Two game-changing differences with the Johnson & Johnson vaccine in terms of rollout and access are that it's a single dose, as opposed to two, and it has less strict refrigeration requirements.
One dose and different storage requirement mean that it can be more easily available to people and areas that would otherwise be difficult to vaccinate: very rural areas, populations that have difficulties with mobility, people experiencing homelessness, communities of color with lack of transportation, and others. Hospitals could also more easily leverage emergency department visits, for example, as vaccination points of access. Whether it's single-dose appointments or mobile vaccination plans for equity purposes, Johnson & Johnson's vaccine would fit well into those approaches.
Rethinking the "inferior vaccine" perception
What's crucial, however, is developing messaging for those distributing the vaccine. We must be clear and transparent about the data and the safety to the communities who may benefit from the single-dose vaccine option. We must not give the message that we are consigning populations who experience homelessness, those with substance use disorder, communities of color with limited transportation and seniors with lower mobility, etc., to an "inferior" vaccine with a lower overall efficacy rate. We must point to the efficacy against hospitalization and death, and specifically to how the vaccine performed in the elderly, in women, in communities of color — the relevant populations.
By just centering the "72% vs. 95% efficacy" stat, the Johnson & Johnson vaccine appears inferior and people start to make value judgments among the vaccines available. There's a danger of these vaccines being branded as lifestyle products, with people picking a brand to align with. We must caution against this mindset.
Right now, it's a race against time. We see the destruction that is left in the pandemic's wake in terms of hospitalizations, severe illness, loss of work, long-term disability, and sickness among many people who were previously young and healthy. This is something to be avoided at all costs.
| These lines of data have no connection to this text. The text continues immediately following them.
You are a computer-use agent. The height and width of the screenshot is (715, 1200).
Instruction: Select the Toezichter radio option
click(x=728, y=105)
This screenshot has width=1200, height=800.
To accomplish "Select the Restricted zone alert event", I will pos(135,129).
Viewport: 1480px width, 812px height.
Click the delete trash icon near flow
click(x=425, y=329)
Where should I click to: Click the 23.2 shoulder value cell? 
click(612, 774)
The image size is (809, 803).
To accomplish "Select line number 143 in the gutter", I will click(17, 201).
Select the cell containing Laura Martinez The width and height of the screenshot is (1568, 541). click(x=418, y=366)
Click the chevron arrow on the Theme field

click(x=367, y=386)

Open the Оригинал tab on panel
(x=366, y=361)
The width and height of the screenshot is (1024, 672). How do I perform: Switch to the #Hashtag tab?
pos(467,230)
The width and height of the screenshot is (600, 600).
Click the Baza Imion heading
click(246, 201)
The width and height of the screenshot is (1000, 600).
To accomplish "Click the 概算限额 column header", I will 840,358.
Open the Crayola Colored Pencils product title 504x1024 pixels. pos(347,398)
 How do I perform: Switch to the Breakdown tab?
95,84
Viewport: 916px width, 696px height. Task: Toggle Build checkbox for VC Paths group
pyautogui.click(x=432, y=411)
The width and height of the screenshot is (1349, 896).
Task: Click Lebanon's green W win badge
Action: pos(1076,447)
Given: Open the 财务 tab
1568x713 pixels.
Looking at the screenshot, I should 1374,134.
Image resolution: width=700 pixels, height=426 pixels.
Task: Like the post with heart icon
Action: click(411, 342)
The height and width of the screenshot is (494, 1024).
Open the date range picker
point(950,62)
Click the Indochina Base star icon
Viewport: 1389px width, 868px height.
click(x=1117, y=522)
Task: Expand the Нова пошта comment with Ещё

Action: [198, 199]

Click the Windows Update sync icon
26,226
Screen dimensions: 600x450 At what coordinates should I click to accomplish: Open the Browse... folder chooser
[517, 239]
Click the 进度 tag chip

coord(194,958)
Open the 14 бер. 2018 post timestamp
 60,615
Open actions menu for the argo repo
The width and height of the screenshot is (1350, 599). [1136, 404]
I would encourage people to take whichever vaccine is offered, when they are eligible and it is available.
The "best" vaccine is the one you have been offered.
The Johnson & Johnson vaccine and global equity
Additional approved vaccines in general could mean we'll amass sufficient doses that will help to address vaccine-access disparities in structurally vulnerable populations — both in the U.S. and across the globe. Globally, there are approximately 130 countries that have delivered zero doses of COVID-19 vaccines. Hopefully, having more vaccines available overall will decrease the amount of vaccine hoarding that is happening in higher-income countries.
The Johnson & Johnson vaccine, with its single dose and less strict storage and transport requirements, can benefit higher risk populations across the globe.
If we focus only on vaccinating our own population — and only on countries that have the wherewithal to leverage prepayments — it's not going to help when the next COVID variant develops and decimates all of that vaccination work. We in the U.S. will be further behind because, not only will be have hotspots of variance in people who may have been previously vaccinated, but people may also be demoralized and potentially less willing to participate in the next cycle of vaccination. So, it's crucial that we think about delivering vaccines on a global scale, not just an American scale.
That's why equity should appeal to us. Because we don't get it right, then it's just going to come back to bite us.